TO DO: Recast every line of the items below as a JSON list of strings, one string per line and no entries for blank lines. Leave the pictures out of your answer.
— Start INPUT DATA —
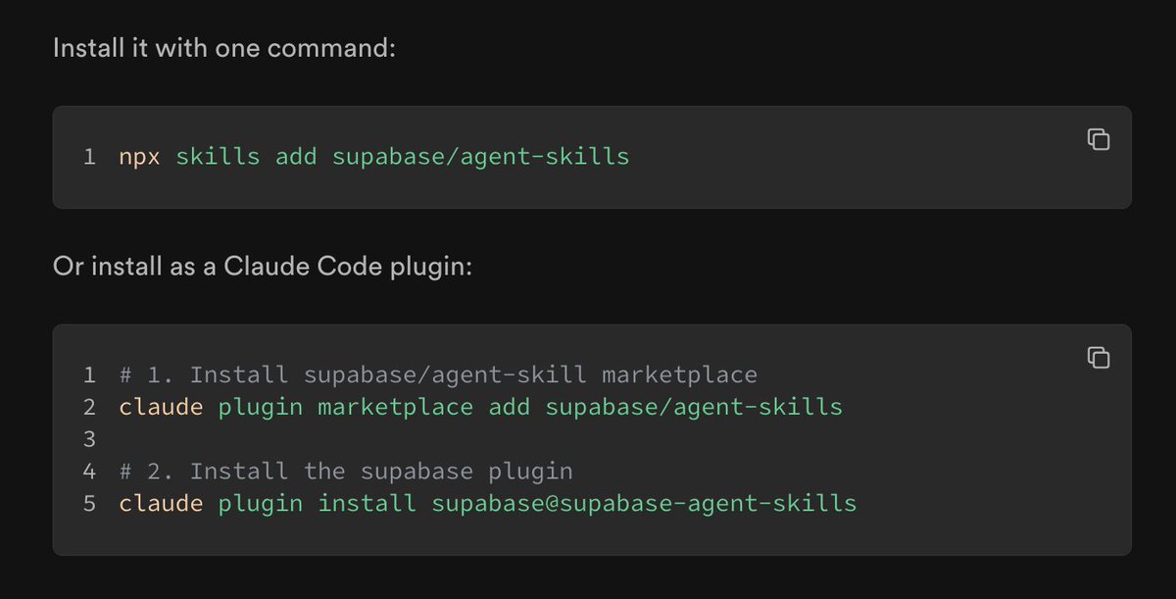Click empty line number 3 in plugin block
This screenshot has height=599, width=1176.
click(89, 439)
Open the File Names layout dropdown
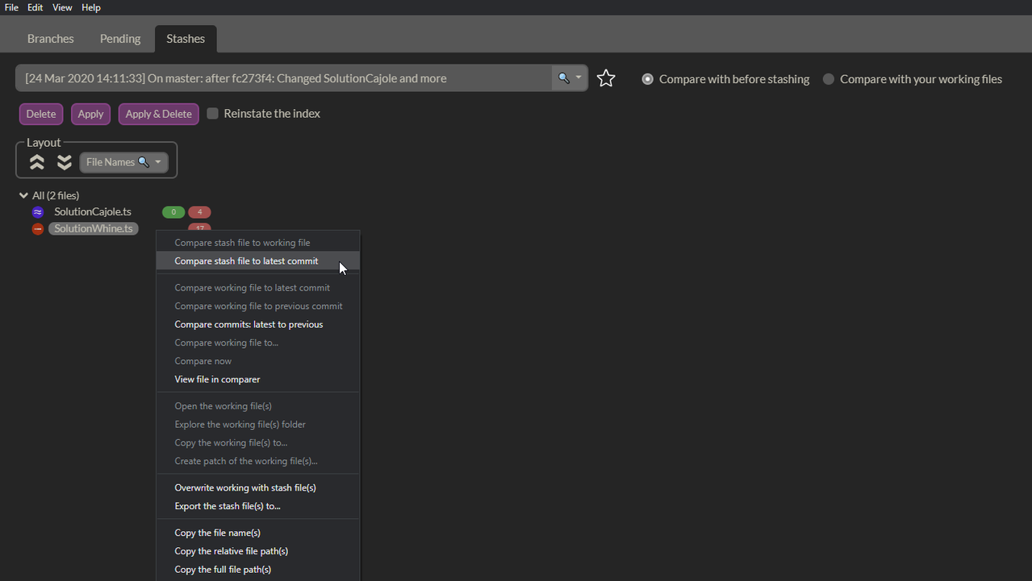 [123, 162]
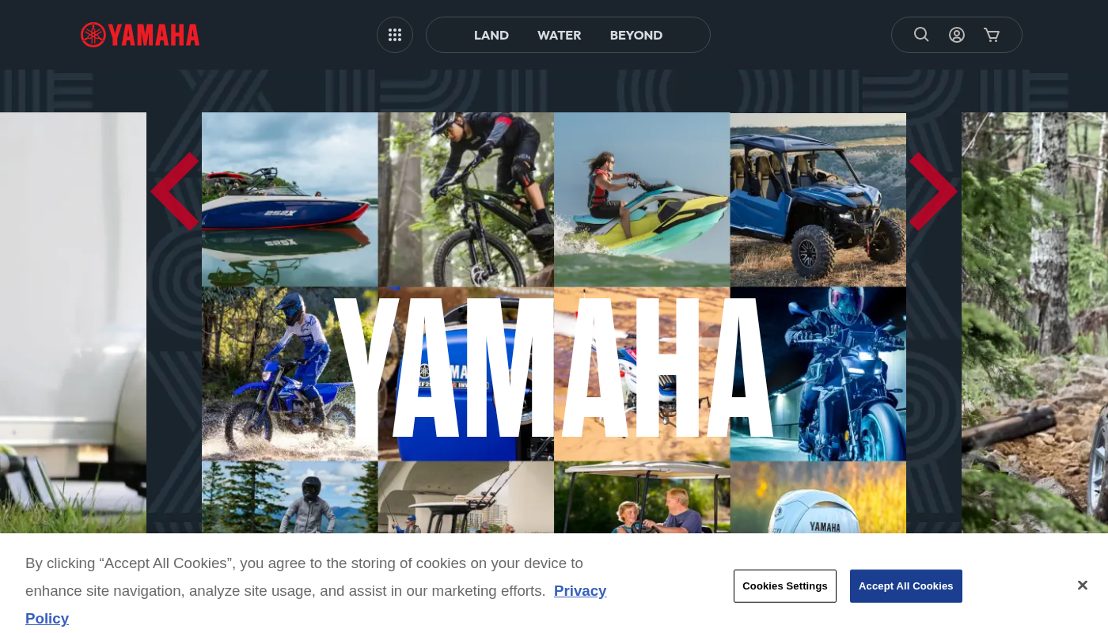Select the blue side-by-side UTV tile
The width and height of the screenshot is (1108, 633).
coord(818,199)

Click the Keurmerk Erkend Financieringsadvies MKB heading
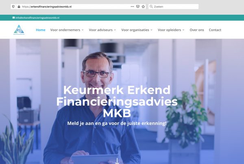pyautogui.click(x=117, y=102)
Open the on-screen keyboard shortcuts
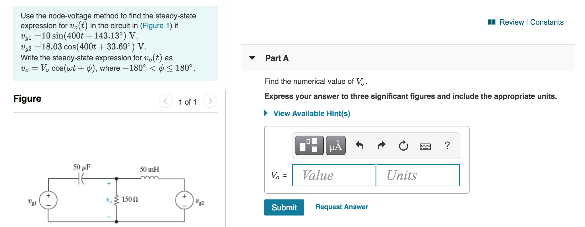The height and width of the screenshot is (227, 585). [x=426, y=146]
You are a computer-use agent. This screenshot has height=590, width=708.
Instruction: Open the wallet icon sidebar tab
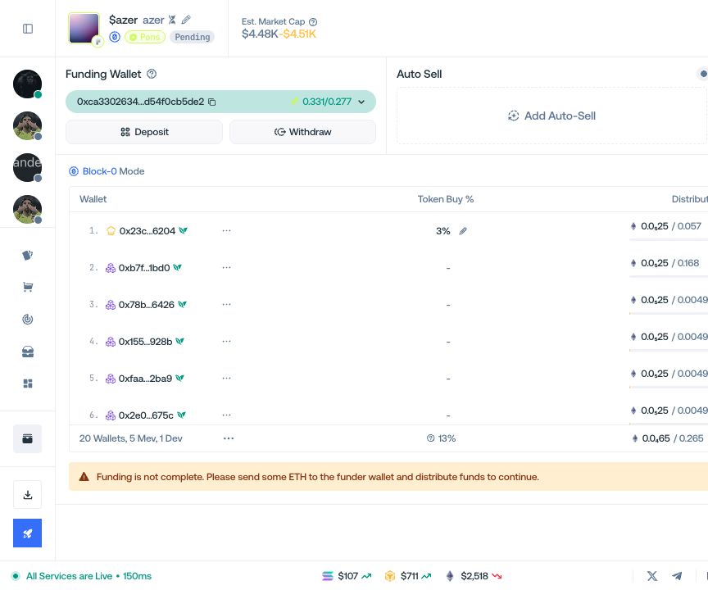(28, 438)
— End INPUT DATA —
FULL ANSWER:
[
  "Click empty line number 3 in plugin block",
  "This screenshot has height=599, width=1176.",
  "click(89, 439)",
  "Open the File Names layout dropdown",
  " [123, 162]",
  "Select the blue side-by-side UTV tile",
  "The width and height of the screenshot is (1108, 633).",
  "coord(818,199)",
  "Click the Keurmerk Erkend Financieringsadvies MKB heading",
  "pyautogui.click(x=117, y=102)",
  "Open the on-screen keyboard shortcuts",
  "The height and width of the screenshot is (227, 585). [x=426, y=146]",
  "You are a computer-use agent. This screenshot has height=590, width=708.",
  "Instruction: Open the wallet icon sidebar tab",
  "(28, 438)"
]